Islam adalah agama Rahmatan lil ‘alamin, melingkupi kesejahteraan seluruh makhluk di alam ini termasuk di dalamnya umat manusia. Sebagaimana yang telah kita ketahui semua aktivitas manusia seharusnya sesuai dengan apa yang telah diajarkan oleh Rasulullah (berdasarkan Alquran dan Hadits). Salah satu, aktivitas manusia selain beribadah (Q.S. Az-Dzariyat: 56) yakni ber-muamalah alias melakukan kegiatan ekonomi (Q.S. Al-Baqarah: 282, 283, Q.S Al-Qashash: 26, Q.S Yusuf : 55 dan sebagainya).
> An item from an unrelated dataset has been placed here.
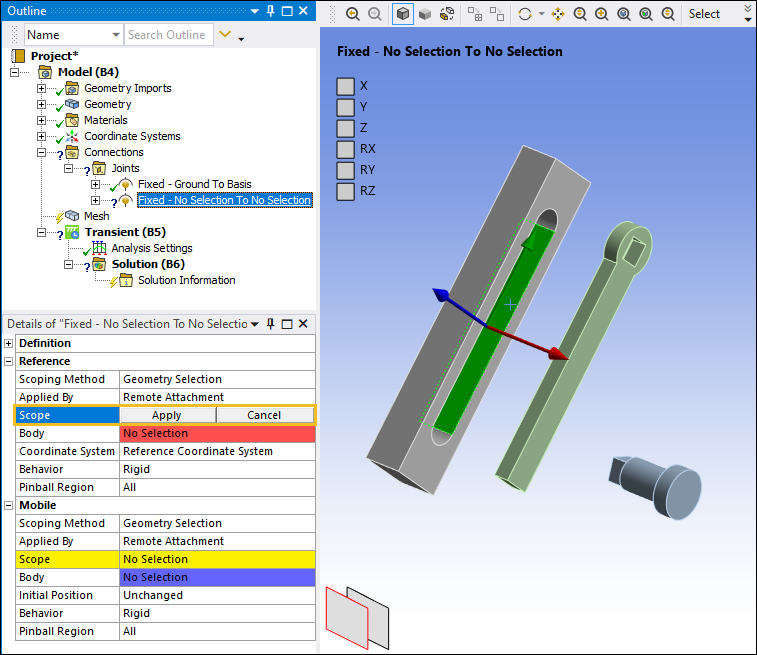Open the Name filter dropdown
757x655 pixels.
click(74, 35)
Karena Islam menuntut kesimbangan hidup antara di dunia dan di akhirat. Sesuai dengan hadis berikut :
“Bekerjalah untuk duniamu seolah-olah kamu akan hidup selama-lamanya dan bekerjalah untuk akhiratmu seolah-olah kamu akan mati besok pagi.”
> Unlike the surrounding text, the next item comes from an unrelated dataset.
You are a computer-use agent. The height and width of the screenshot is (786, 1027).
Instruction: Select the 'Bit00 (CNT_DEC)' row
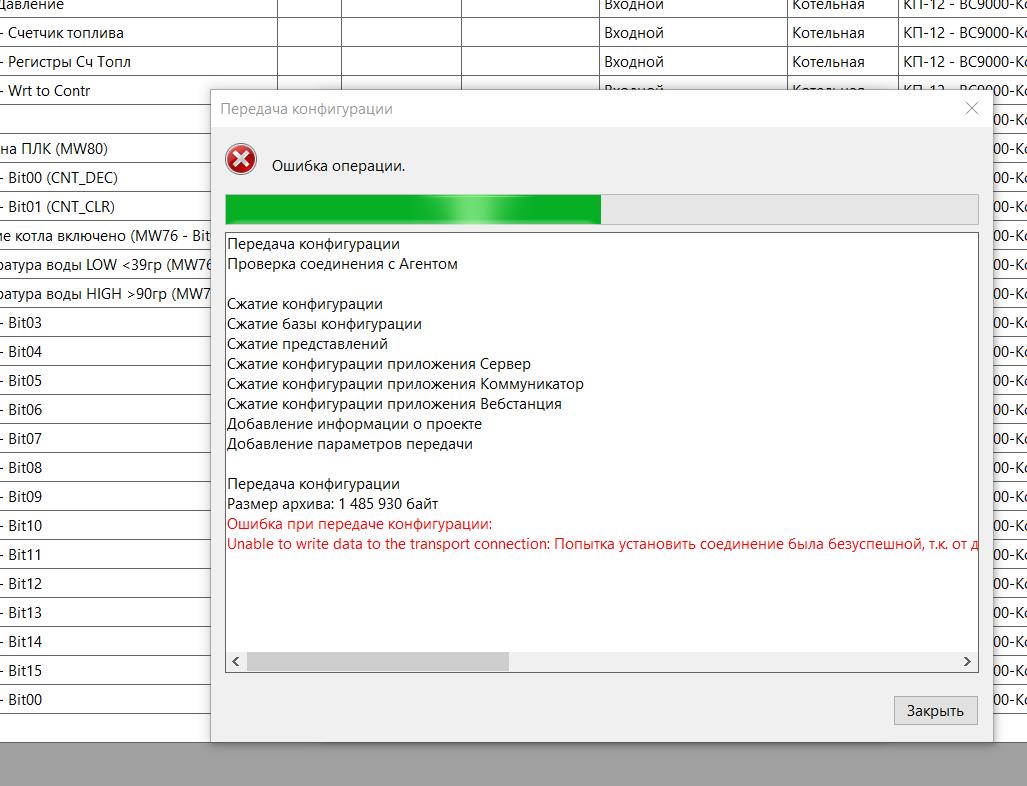click(62, 178)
(Hadits Riwayat Al-Baihaqi)
Tanpa kesana-kemari, berbelit-belit dan panjang lebar, saya akan menjelaskan tentang “Kriteria Transaksi Keuangan Syari’ah” menurut KDPPLKS-IAI (Kerangka Dasar Penyusunan dan Penyajian Laporan Keuangan Syari’ah-Ikatan Akuntan Indonesia) tahun 2007 khususnya paragraf 27 adalah sebagai berikut :
1. Transaksi hanya dilakukan berdasarkan saling paham dan saling ridho.
Para pihak, baik pegawai bank dan nasabah LKI (Lembaga Keuangan Islam) harus memahami secara mendalam perihal transaksinya itu sendiri. Jika nasabah belum memahami, maka kewajiban LKI untuk menerangkan kepada nasabah sehingga jelas dan tidak ada keraguan lagi diantara mereka.
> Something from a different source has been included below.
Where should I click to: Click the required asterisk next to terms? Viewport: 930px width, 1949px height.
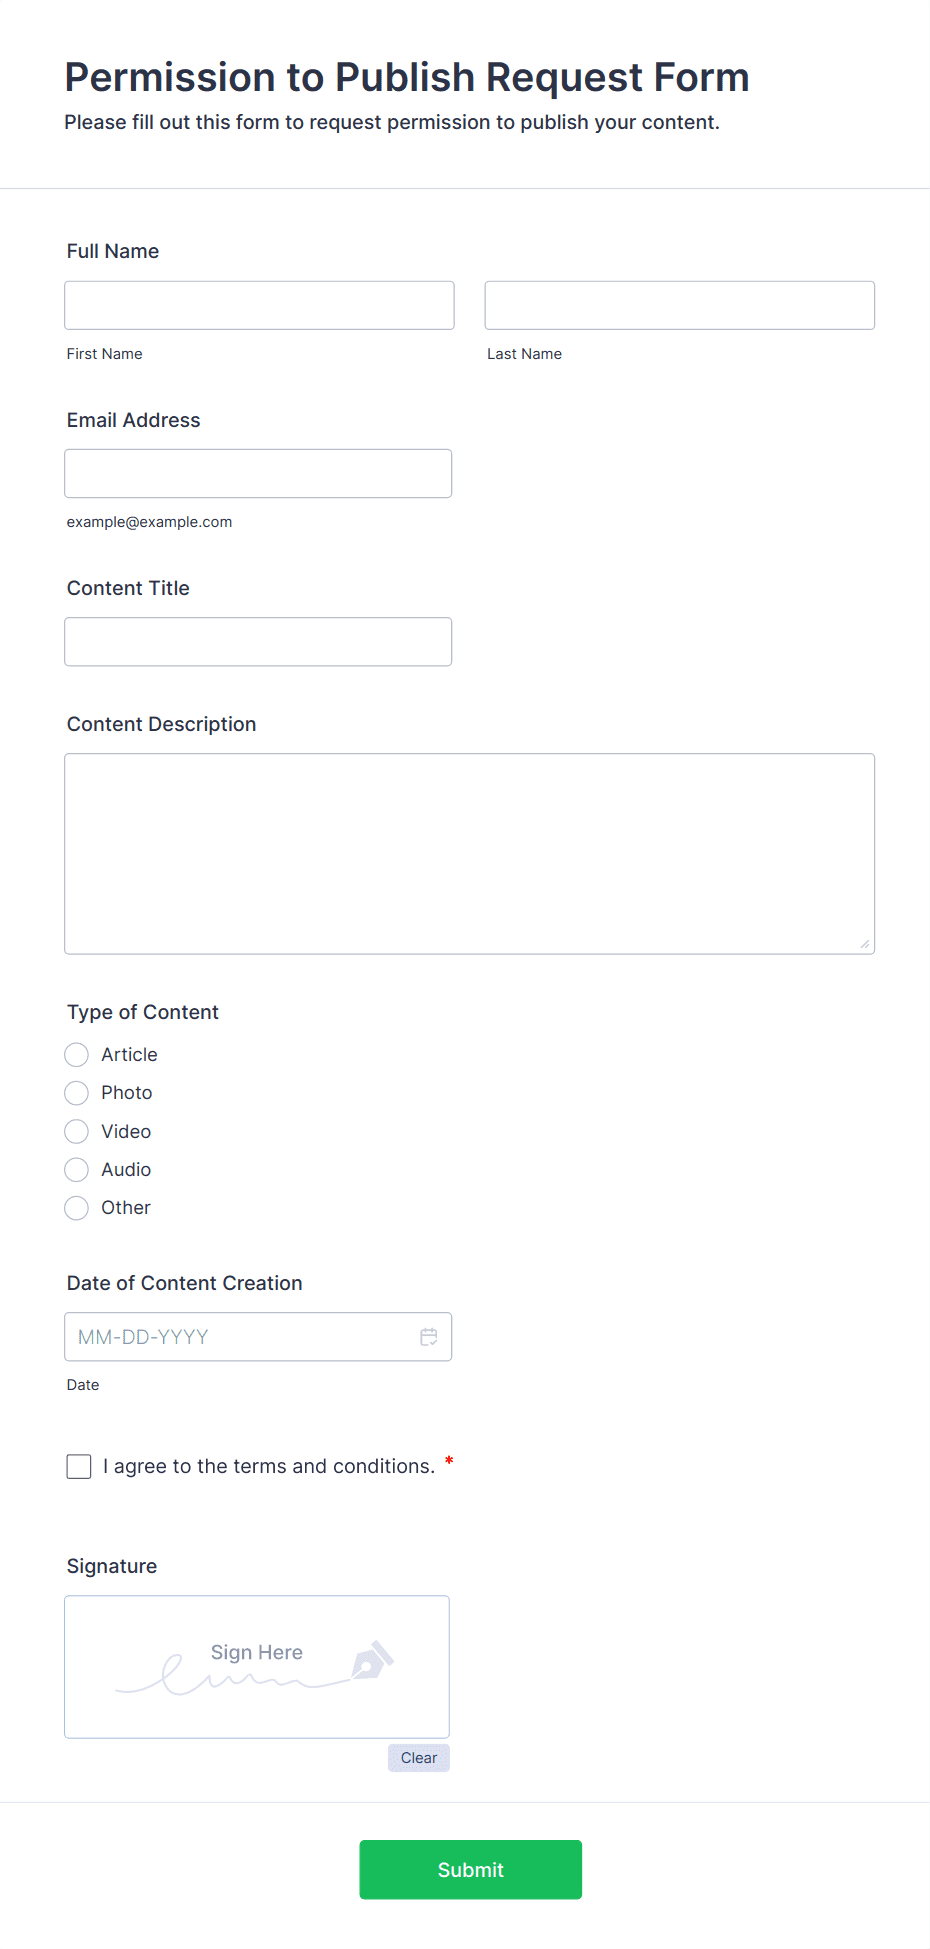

2. Prinsip kebebasan bertransaksi diakui sepanjang objeknya halal dan baik (thoyib). Keberkahan akan diperoleh sepanjang cara, objek, dan tujuannya baik.
3. Uang hanya berfungsi sebagai alat tukar dan satuan pengukur nilai, bukan komoditas. Hal ini telah dijelaskan dalam teori ekonomi Imam Al-Ghazali.
4. Tidak mengandung unsur riba. “Esensi riba adalah setiap tambahan pada jumlah piutang yang dipersyaratkan dalam transaksi pinjam-meminjam uang serta derivasinya dan transaksi tidak tunai lainnya; dan setiap tambahan yang dipersyaratkan dalam transaksi pertukaran antar barang-barang ribawi termasuk pertukaran uang (money exchange)yang sejenis dan tidak sejenis baik secara tunai maupun tangguh.”
5. Tidak mengandung unsur kezaliman. “Esensi kezhaliman (dzulm) adalah menempatkan sesuatu tidak pada tempatnya, memberikan sesuatu tidak sesuai ukuran, kualitas, dan temponya, mengambil sesuatu bukan haknya dan memperlakukan sesuatu tidak sesuai posisinya.”
6. Tidak mengandung unsur maysir. “Esensi maysir adalah setiap transaksi yang bersifat spekulatif dan tidak berkaitan dengan produktifitas serta bersifat perjudian.”